Ali sought review of this decision before the Full Federal Court, where I argued that review should take place at the British ‘human rights’ level: the decision had not merely to be not ‘unreasonable’, but had to be ‘justified’ on the evidence. The three judges gave the argument short shrift.

Ali had yet another trip through the tribunal to determine whether he was a refugee, but after the initial decision that he had lied in order to obtain his refugee visa, the answer was preordained, as were attempts at review in the Federal Court. The final round of reviews in the Federal Court did attempt to introduce ‘fresh evidence’ gathered since the tribunal hearing, including the material sent back to Australia from Afghanistan by Roqia’s brother, Mazhar Ali. Mazhar Ali was removed by the Australian government in August 2003 to Pakistan, and then moved himself back to where he always said he had come from, the Sharistan district in Afghanistan.

Skelton scoffs that this is ‘ironically a region of Afghanistan to which the Bakhtiyari family said they could never return’. Mazhar appears to have gone there specifically to obtain evidence as to the family’s origins.
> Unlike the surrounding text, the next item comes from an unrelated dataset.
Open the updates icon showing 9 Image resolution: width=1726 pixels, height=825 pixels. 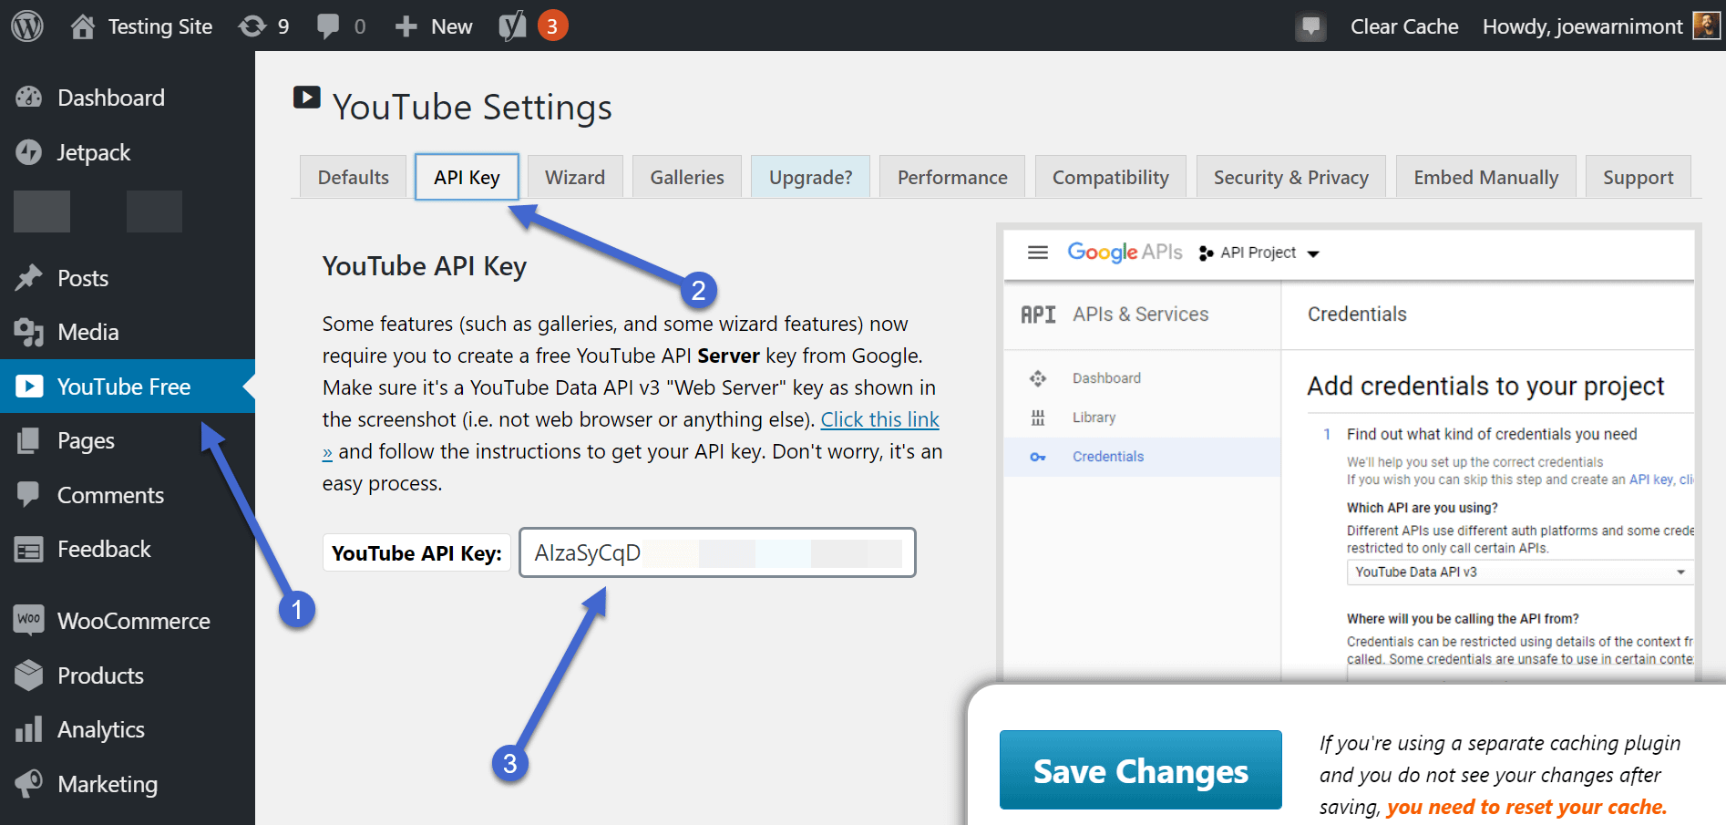click(263, 26)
Ali, Roqia and the children are now faced with the same ‘irony’, as they have left Pakistan, to which they were removed, and headed into Afghanistan, attempting to prove their origins.

The documents sent by Mazhar included a number of testimonies from officials in the Bakhtiyaris’ home village and district in Uruzgan province (the officials ranked at the equivalent of mayor and governor) testifying to the family’s residence in that province until they fled the Taliban; Ali in 1999, and Roqia and the children in 2000. Under the rules of judicial review, this material was not allowed to be introduced to the reviewing court. But it is remarkable that Skelton can write of these documents: ‘The evidence he [Mazhar] has gathered, including a voter registration that can be purchased by any Afghan on the black market for A$25, is inconclusive.’ What a cheap shot. There was more material than a voter registration certificate. Still, at least the court and Skelton have seen and commented to some extent on the new material: it was presented to the Minister, who refused to acknowledge its existence.

It is that approach by the Minister, Amanda Vanstone, that neatly encapsulates the Government’s position of rigid adherence to structure. Because the tribunal is vested with the task of fact-finding in respect of refugee status, once it has made its decision against an applicant, the Government claims it cannot be swayed by any countervailing or new material. The Migration Act is stuffed full of discretions to be exercised by the Minister: there was no impediment to her looking at the new material from Afghanistan sent by Roqia’s brother, and granting the family visas on the basis of that information.

Skelton opened his account by saying that the Bakhtiyaris’ claim to refugee status was ‘based on evidence that is patchy, often contradictory, or doesn’t exist’. I can only say to him that the evidence from the Bakhtiyaris was consistent as to their origins, plausible as to their claim to be from that part of Afghanistan (see the linguistic analysis, the independent eyewitness accounts in Australia, and the official letters from Uruzgan over the period 2002–2004), and not at all patchy or contradictory. One can only surmise that Skelton’s visits to three ‘Charkhs’ may not have exhausted the villages with that name: a cursory glance through the materials in the review applications reveals a ‘Charkh Vanalej Bargar’ and a ‘Takht i Talag Barger’. Skelton and others, allowing for actions in all good faith, are wrestling with transcriptions from Dari into Latin script, and the vagaries of pronunciation.

I wonder if a family with six children might not have been the subject of reportage with a little less self-justifying swagger than Skelton’s. Perhaps they might even have received a sympathetic coverage that pointed out the coherence and plausibility of their claim.  

Dr Steven Churches works in Adelaide as a lawyer in the field of public law, and in particular refugee claims.